Alias was published under Marvel’s then-brand-new imprint MAX, an R-Rated offshoot which ignored the Comic Code Authority. That meant they were free to take Jessica Jones to some remarkably dark places, but Marvel was hesitant to associate any of its major characters with that kind of content. So, rather than give Jessica/Jewel a well-known villain to fight Bendis and Gaydosbook selected a relatively obscure Daredevil villain.

Here’s how the rest of it went down according to io9.com:

Killgrave, better known by his villain name, The Purple Man, first appeared in Daredevil #4 in the 1960s, but had faded from Marvel Comics almost entirely by the 1980s —that is, until Alias.

Killgrave was a former spy who, while on a mission, was doused in a mysterious gas that turned his skin purple and gave him the power to overwhelm the minds of other people using pheromones. Basically, Killgrave could get people to obey his every command. Adopting the Purple Man moniker, Killgrave turned to violent crime: most infamously his kidnap and mental torture of Jewel.

Following a minor run in with Killgrave, Jessica fell prey to his mind control, and became a horrifying tool for the criminal. For eight months, Killgrave abused Jessica psychologically and physically, using his powers to make her want to stay and endure his torture, in a sort of mentally-induced Stockholm syndrome. Eventually, in a fit of rage, Killgrave commanded Jessica to kill Daredevil, sending her to Avengers Mansion. The further she strayed from Killgrave, however, the less strong his grip over her grew. But it wasn’t enough for Jessica to break free.

She attacked the Scarlet Witch (mistaking her red costume for Daredevil’s), and with the Avengers unfamiliar with her career as Jewel—and unaware that she was under Killgrave’s control—they attacked Jessica savagely, as she tried to flee the Mansion. Only the pleas of then-Ms. Marvel Carol Danvers got the team to stop attacking her, but they left Jessica in a coma.
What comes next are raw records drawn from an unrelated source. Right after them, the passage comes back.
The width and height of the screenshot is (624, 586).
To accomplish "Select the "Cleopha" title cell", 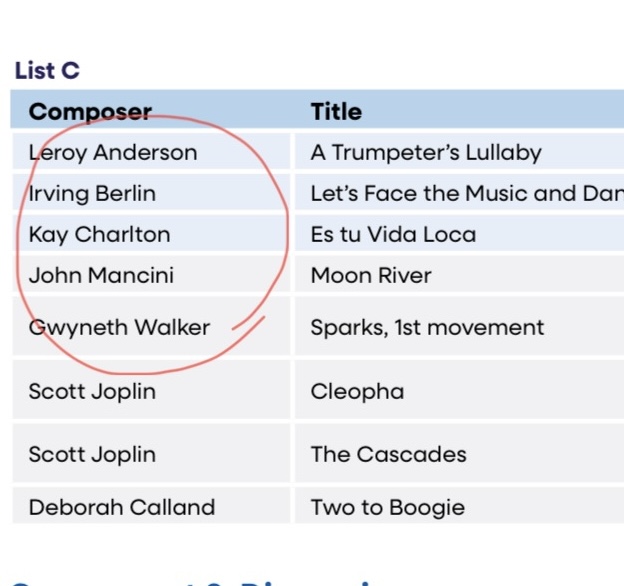I will (x=357, y=391).
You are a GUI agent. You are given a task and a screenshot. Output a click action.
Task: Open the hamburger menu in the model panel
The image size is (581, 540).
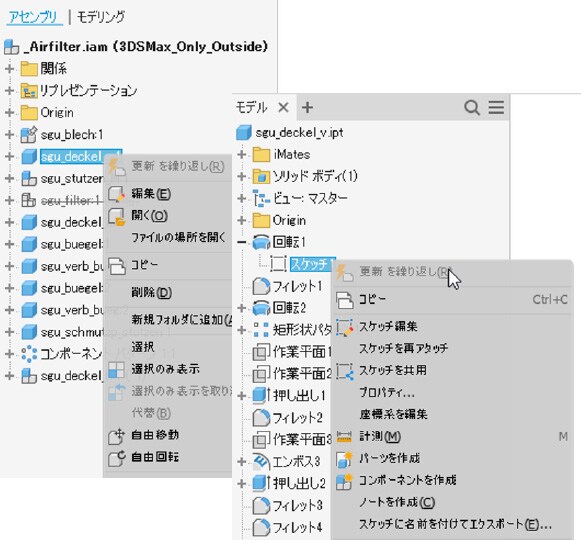[496, 107]
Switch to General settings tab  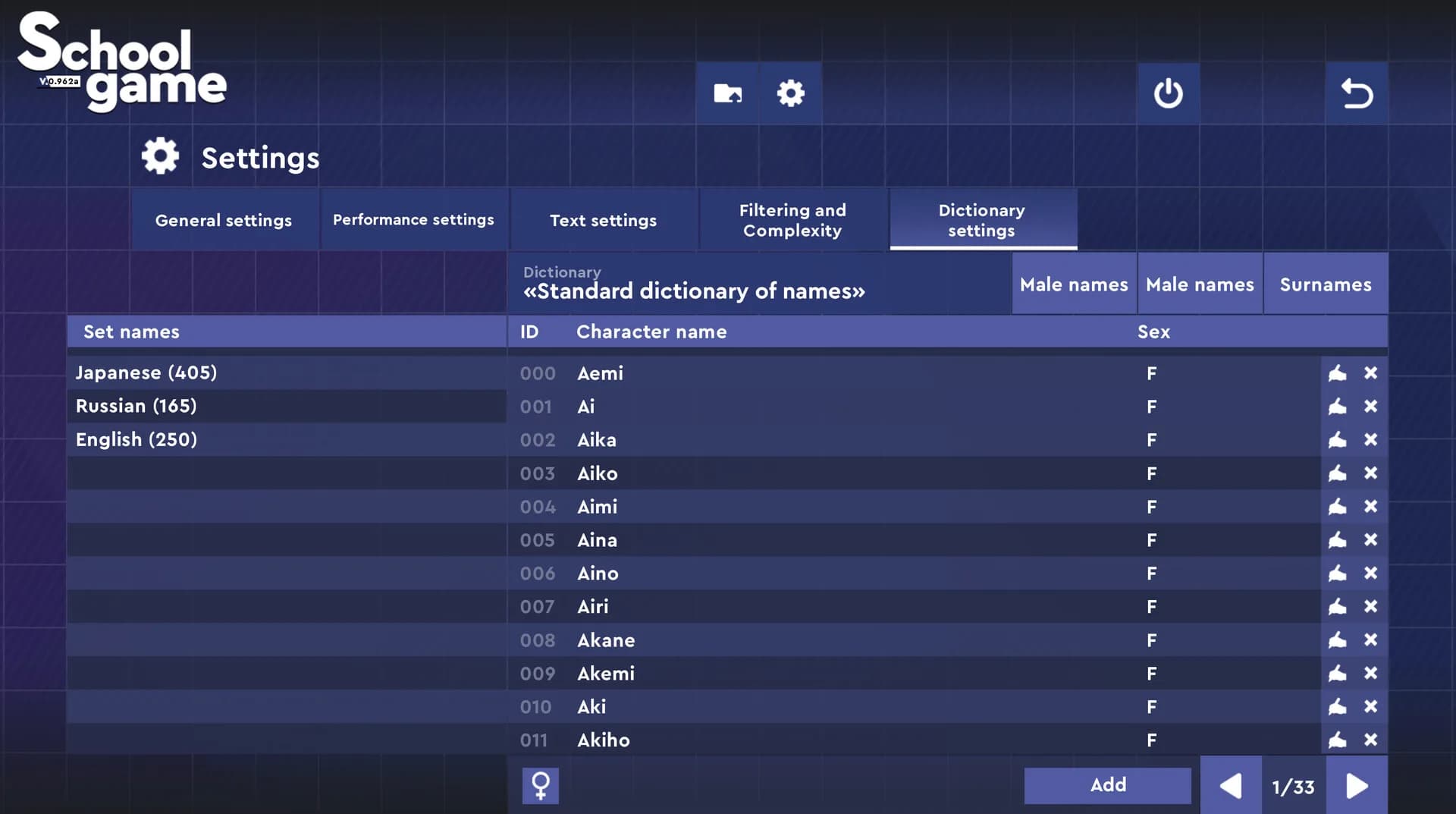[x=224, y=220]
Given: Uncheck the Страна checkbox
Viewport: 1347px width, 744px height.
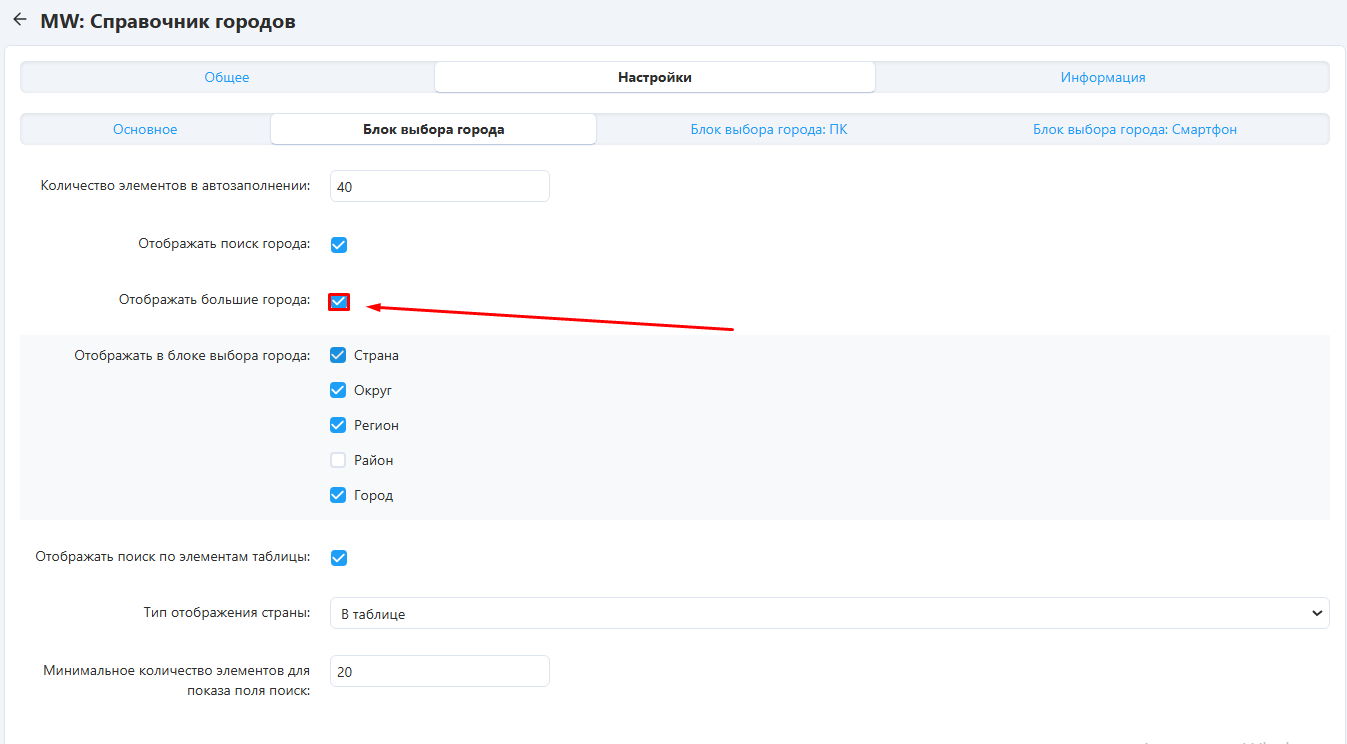Looking at the screenshot, I should pos(338,355).
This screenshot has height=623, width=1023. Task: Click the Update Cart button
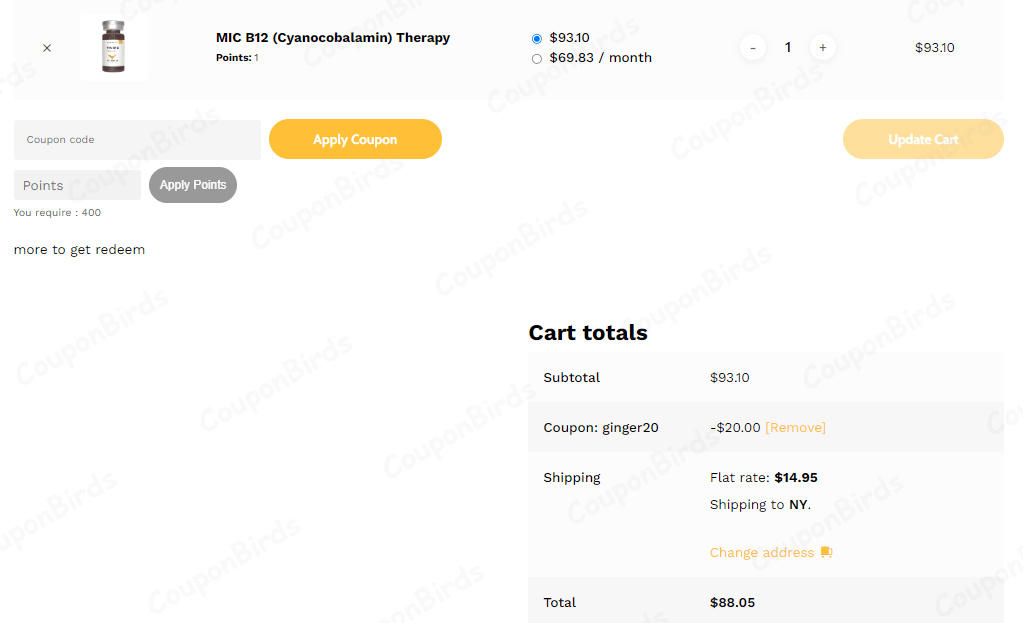[x=922, y=139]
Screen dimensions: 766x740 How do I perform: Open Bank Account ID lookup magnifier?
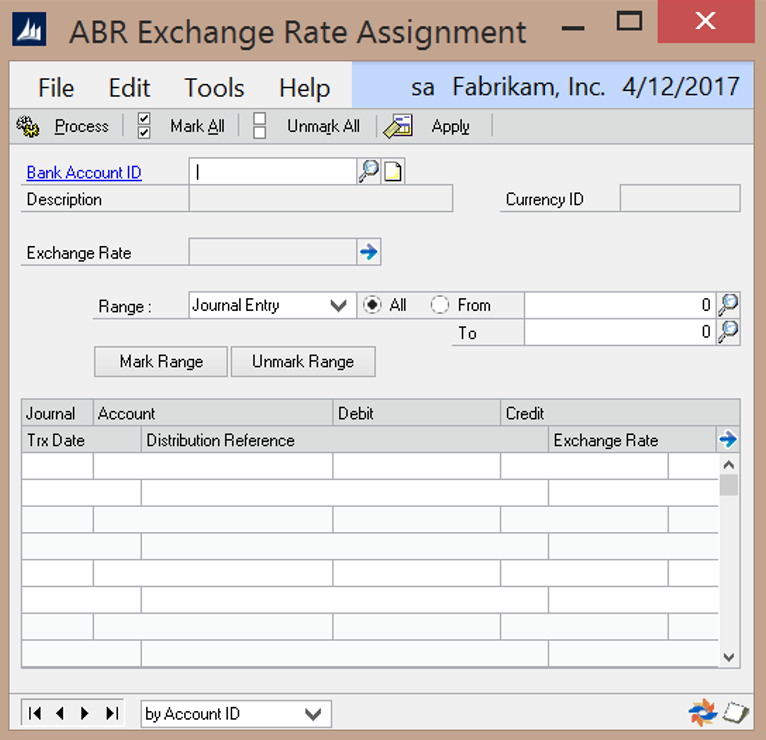(369, 172)
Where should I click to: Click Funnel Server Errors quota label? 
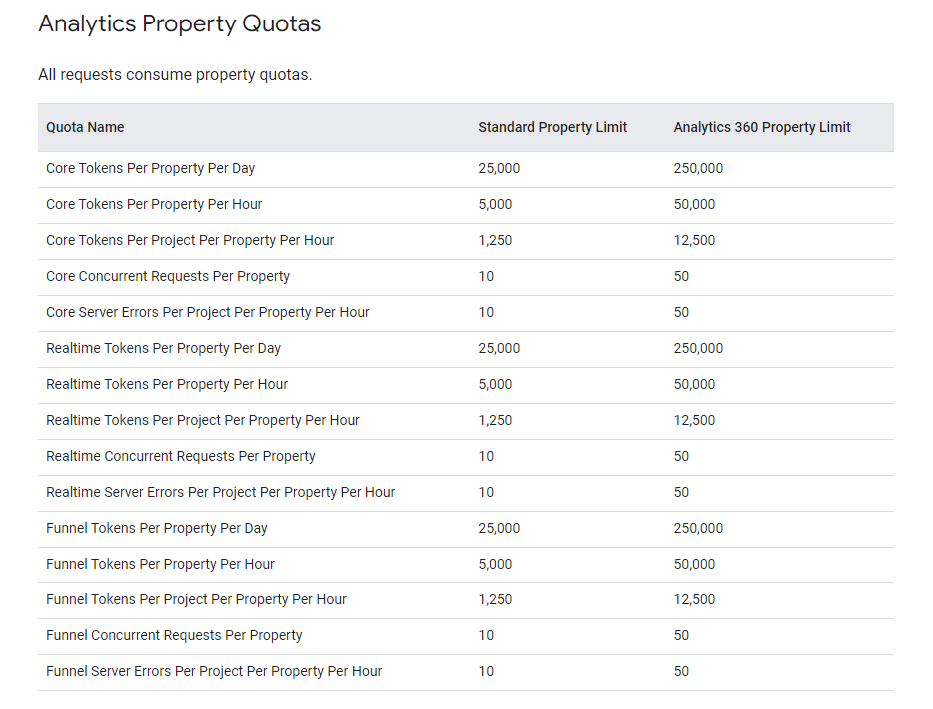click(x=213, y=671)
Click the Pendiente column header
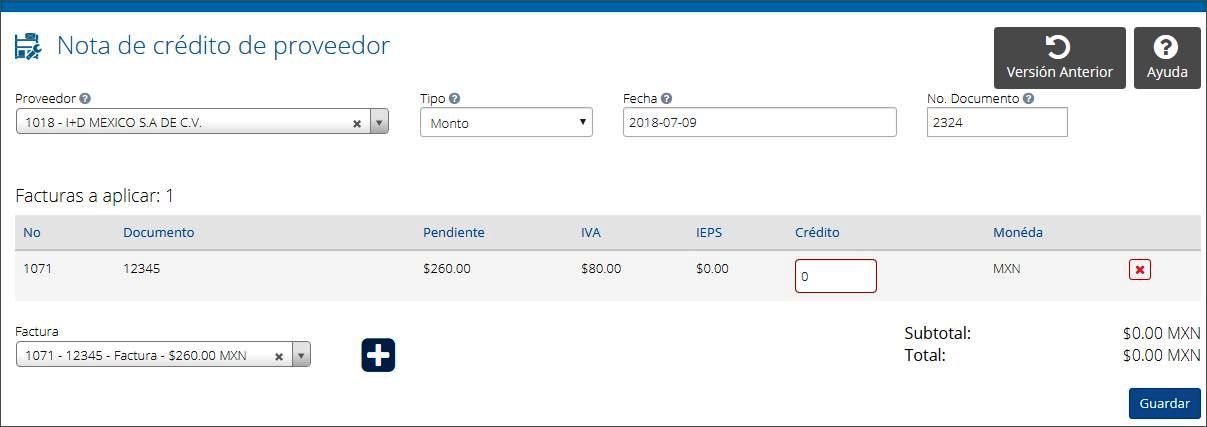The image size is (1207, 427). (x=454, y=232)
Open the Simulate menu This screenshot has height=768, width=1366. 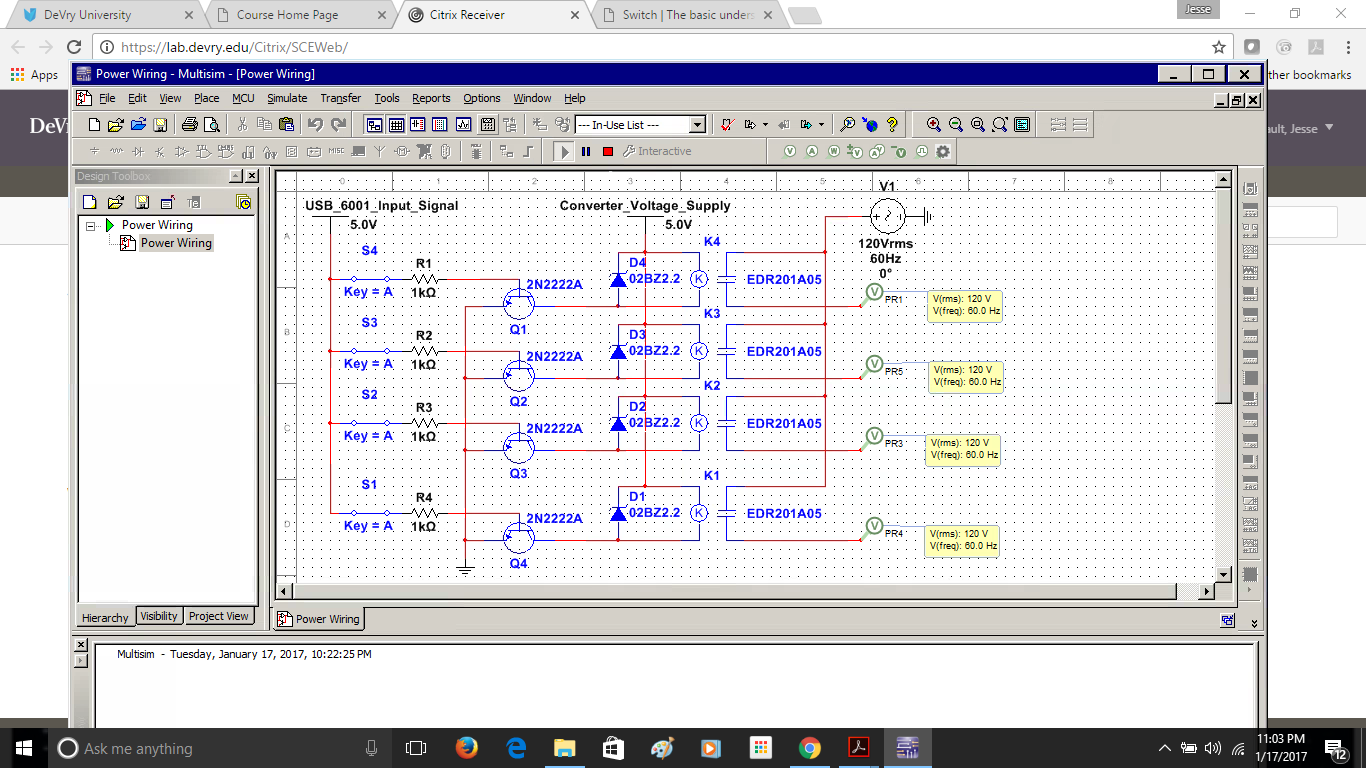click(x=286, y=98)
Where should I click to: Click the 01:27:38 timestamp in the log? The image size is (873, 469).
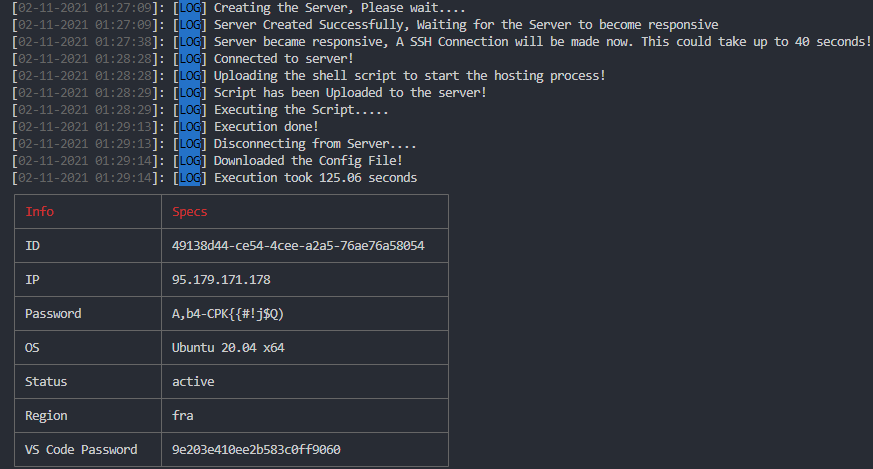click(123, 42)
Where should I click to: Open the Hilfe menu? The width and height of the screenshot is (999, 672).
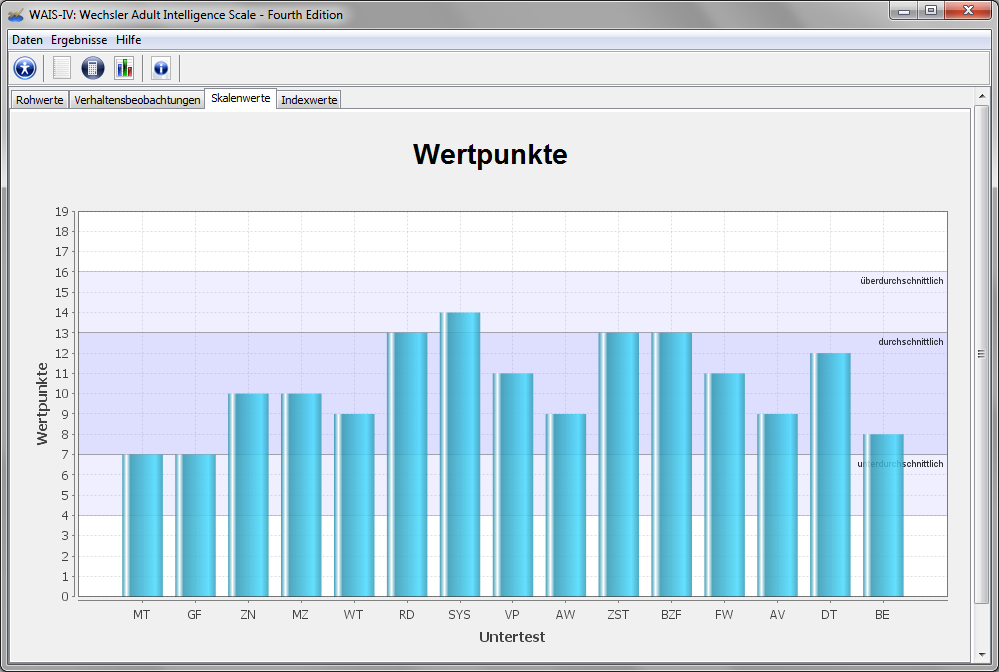coord(128,40)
When she awoke from her coma, Jessica underwent psychic therapy with Jean Grey to ensure Killgrave could never control her again—but Jessica was still traumatized, and horrified with the world of superheroics. The violation she’d endured at the hands of Killgrave, combined with the fact that no superhero cared enough about her to realize she was missing for nearly a year, saw her discard the Jewel persona and become the P.I. we met at the start of Alias.

So, you know, good family fun.

why-purple-man-is-the-perfect-first-villain-for-jessica-jones-unspeakable-it-s-messed-up-jpeg-242523Wait.  Scratch that.  Nowhere near good family fun.

First_look_at_David_Tennant_filming_Marvel_series_A_K_A__Jessica_JonesAfter Alias ended its run, Jessica was folded into the rest of Marvel continuity, appearing in the Spider-Man offshoot The Pulse, working in the background in The Young Avengers, etc. She’s picked up her old superhero identity of Jewel a couple of times as well as forged a new identity as Power Woman to honor her husband, Luke “Power Man” Cage.

The Purple Man did re-appear and haunt Jessica and Luke Cage, trying and failing to manipulate them into killing The Avengers. Beyond that, he continued on being evil, as you’d expect, but not so explicitly linked to either Jessica or Luke.  Last I checked, a group of children he’d fathered thanks to mind control teamed up to take him down except he improbably survived because, you know, comics.

How will all of this play out in Jessica Jones? I’ll be stunned if we see Jewel attacking The Scarlet Witch, and it’s unlikely that The Purple Man’s re-appearance in Jessica’s life will be because he’s trying to trick her into killing The Avengers. I have no idea what his goals will be, and as a certain former Doctor Who actor would say that’s fantastic.  I look forward to the surprise.

All the episodes drop November 20th.